Some other things that I collected: how many websites have AAAA (IPv6) records (only 79 out of 500), whether the TTLs betwen IPv4 and IPv6 differ (it does for 4), which is the DNS provider (which is how I got the figures mentioned above), taken from the NS records, and how many use CNAME instead of A records (just a few). I also collected the number of A/AAAA records, in order to see how many (potentially) utilize round-robin DNS (187) (worth mentioning: the A records served to me may differ from those served to other users, which is also a way to do load balancing).
The results are a bit scary. The average TTL is only around 7600 seconds (2 hours and 6 minutes). But it gets worse when you look at the 50th percentile (sort the values by ttl and get the lowest 250). The average there is just 215 seconds. This means the DNS servers are hit constantly, which turns them into a real single point of failure and “the internet goes down” just after a few minutes of DDoS.

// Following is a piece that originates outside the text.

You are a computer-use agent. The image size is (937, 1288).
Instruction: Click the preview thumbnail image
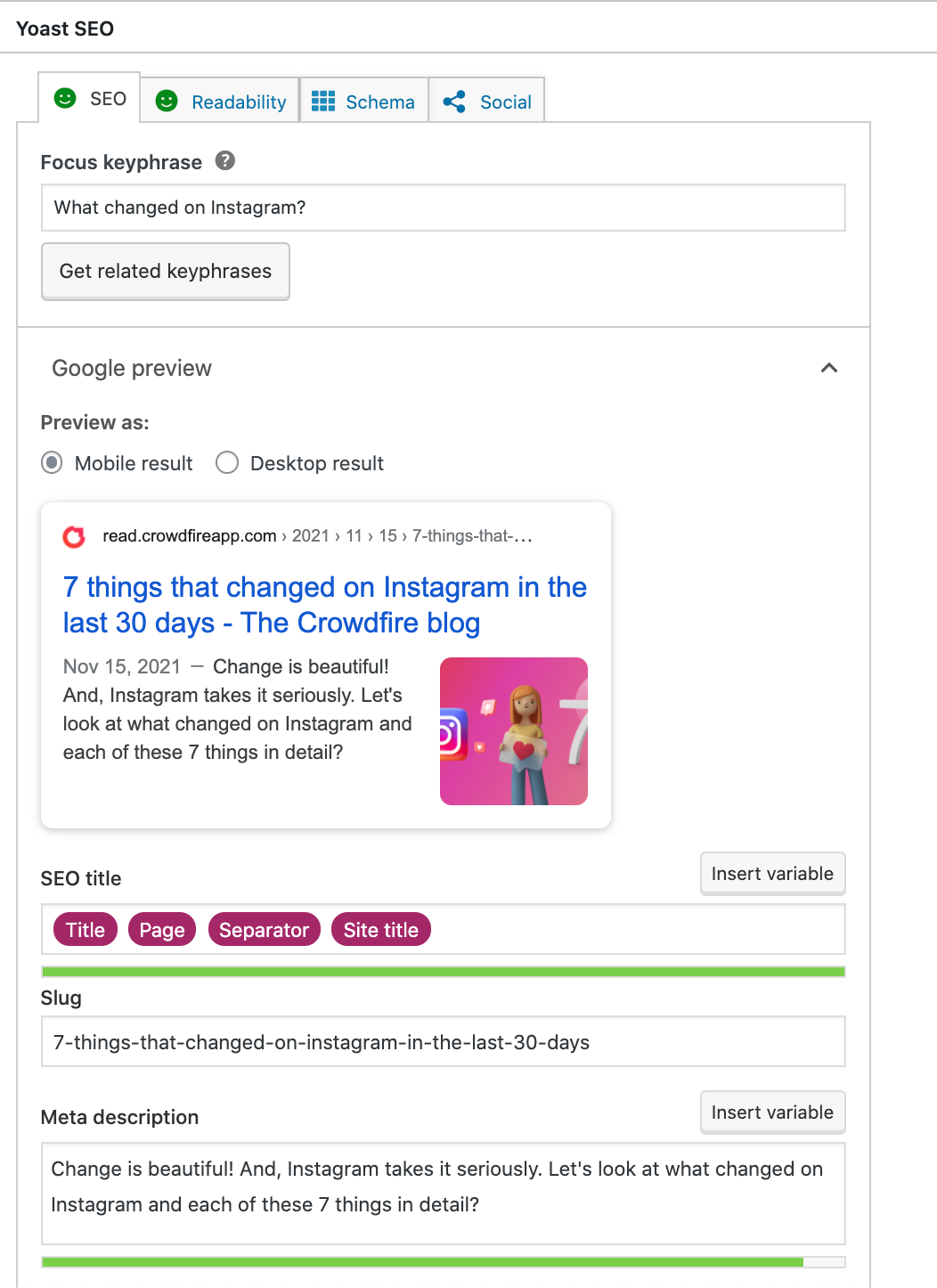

Just a few websites have a high TTL, as can be seen from this simple chart (all 500 sites are on the X axis, the TTL is on y):
What are the benefits of the short TTL? Not many, actually. You have the flexibility to change your IP address, but you don’t do that very often, and besides – it doesn’t automatically mean all users will be pointed to the new IP, as some ISPs, routers and operating systems may ignore the TTL value and keep the cache alive for longer periods. You could do the round-robin DNS, which is basically using the DNS provider as a load-balancer, which sounds wrong in most cases. It can be used for geolocation routing – serving different IP depending on the geographical area of the request, but that doesn’t necessarily require a low TTL – if caching happens closer to the user than to the authoritative DNS server, then he will be pointed to the nearest IP anyway, regardless of whether that values gets refreshed often or not.
Short TTL is very useful with internal infrastructure – when pointing to your internal components (e.g. a message queue, or to a particular service if using microservices), then using low TTLs may be better. But that’s not about your main domain being accessed from the internet.
Overlay networks like BitBorrent and Bitcoin use DNS round-robin for seeding new clients with a list of peers that they can connect to (your first use of a torrent client connects you to one of serveral domains that each point to a number of nodes that are supposed to be always on). But that’s again a rare usecase.
Overall, I think most services should go for higher TTLs. 24 hours is not too much, and it will be needed to keep your old IP serving requests for 24 hours anyway, because of caches that ignore the TTL value. That way services won’t care if the auhtoritative nameserver is down or not. And that would in turn mean that DNS providers would be less of an interesting target for attacks.
And I understand the flexibility that Dyn and Route53 give us. But maybe we should think of a more distributed way to gain that flexibility. Because yesterday’s attack may be just the beginning.